**Task material**

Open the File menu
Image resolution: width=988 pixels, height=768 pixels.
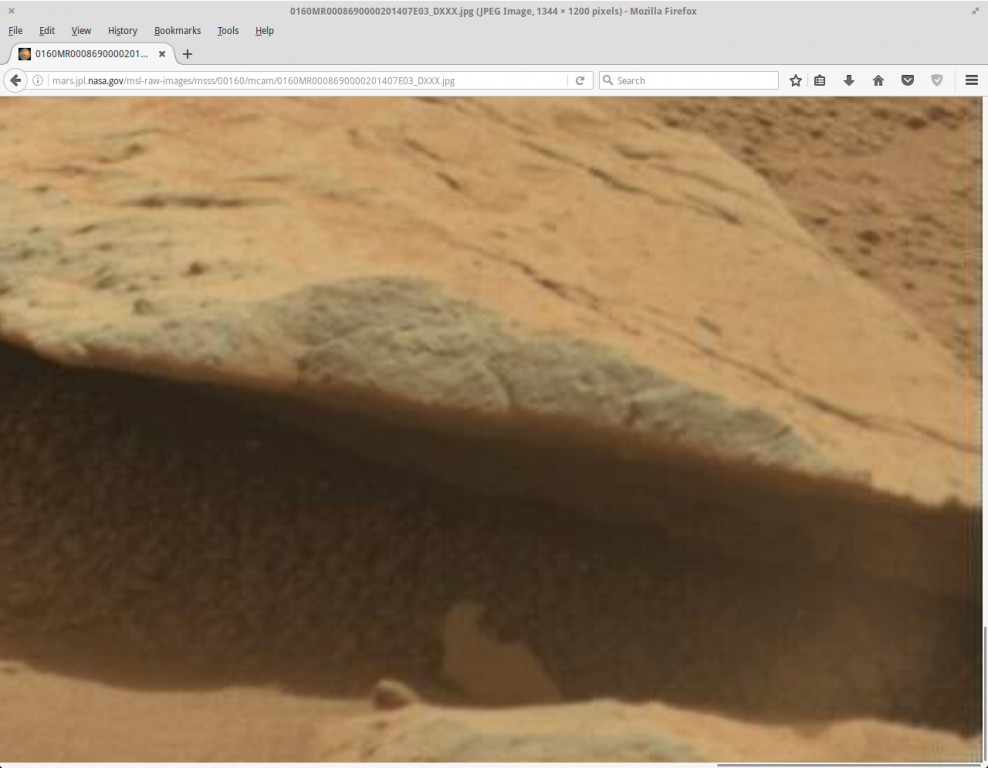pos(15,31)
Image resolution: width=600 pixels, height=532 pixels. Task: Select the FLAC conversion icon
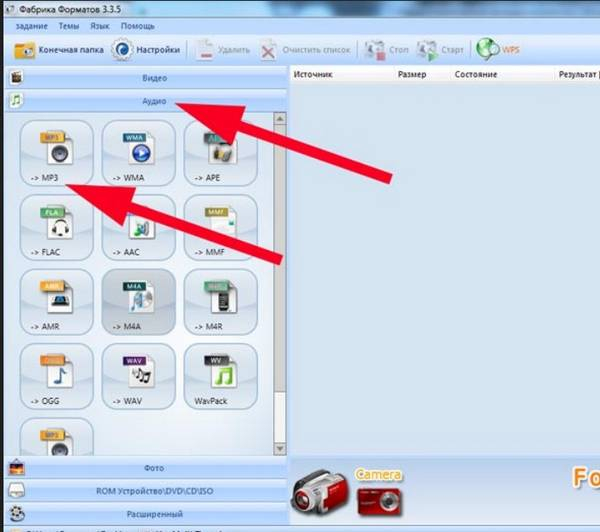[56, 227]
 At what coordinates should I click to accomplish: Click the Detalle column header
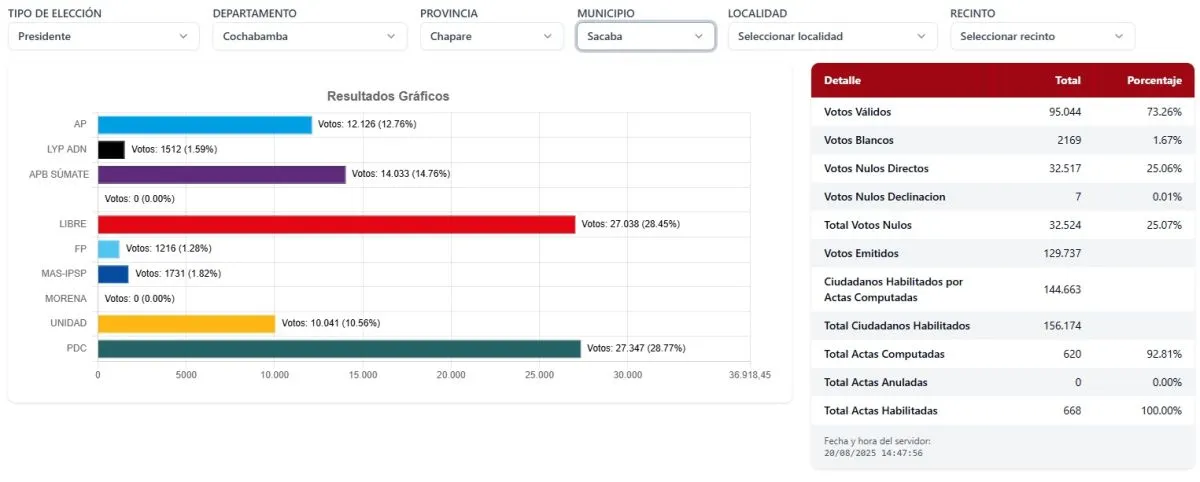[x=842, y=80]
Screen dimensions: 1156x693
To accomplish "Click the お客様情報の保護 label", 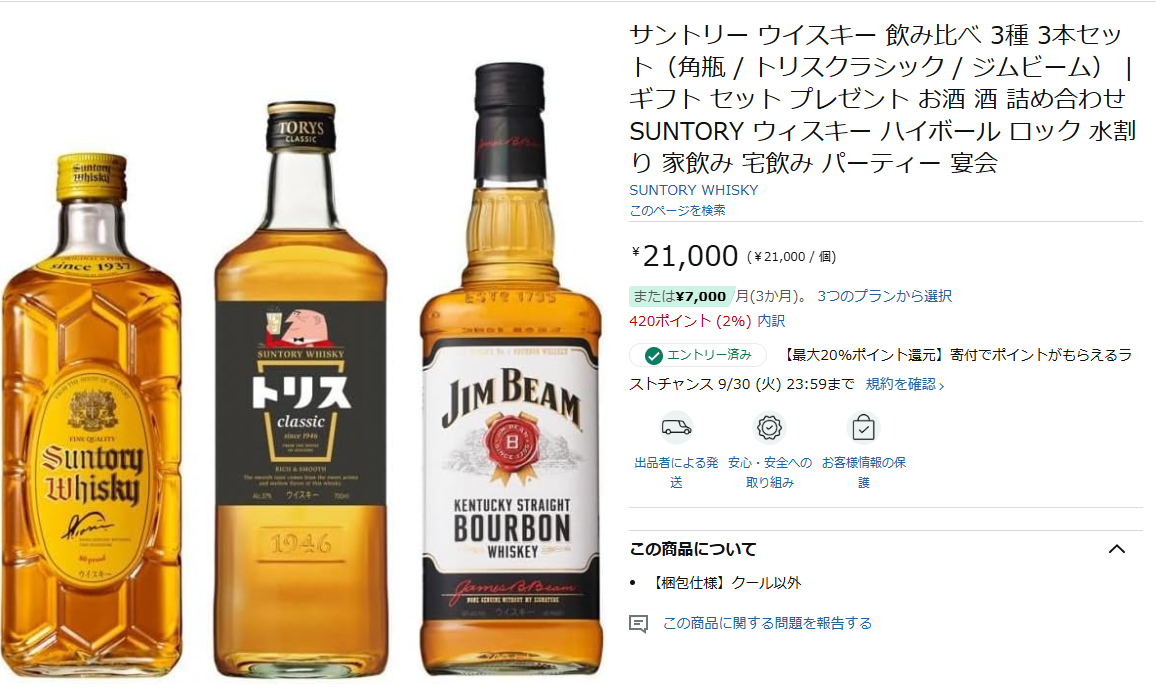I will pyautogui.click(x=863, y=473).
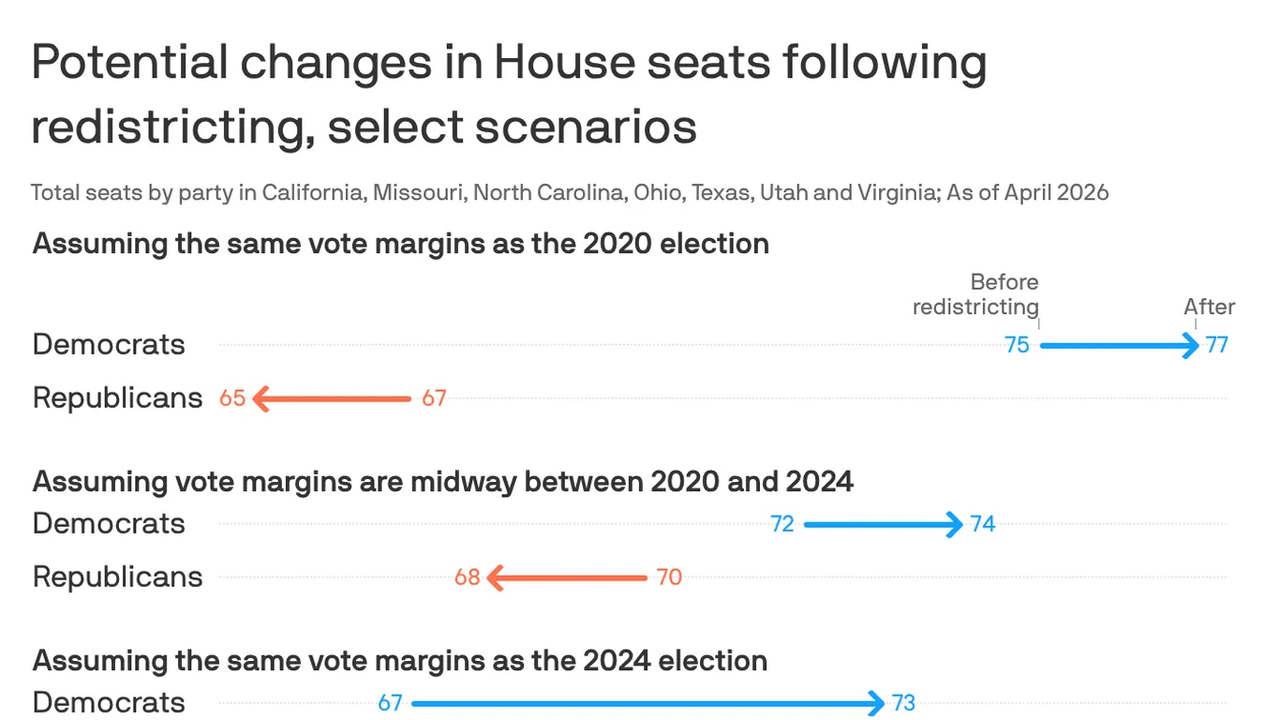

**About this task**
Begin with the first line of the entries above and write out each line exactly, ending with the line containing "Screen dimensions: 1156x693". Leave out pictures.

**Task result**
Open the File menu
Image resolution: width=988 pixels, height=768 pixels.
pos(15,31)
Image resolution: width=600 pixels, height=532 pixels. Task: Select the FLAC conversion icon
[56, 227]
 At what coordinates should I click to accomplish: Click the Detalle column header
[x=842, y=80]
Screen dimensions: 1156x693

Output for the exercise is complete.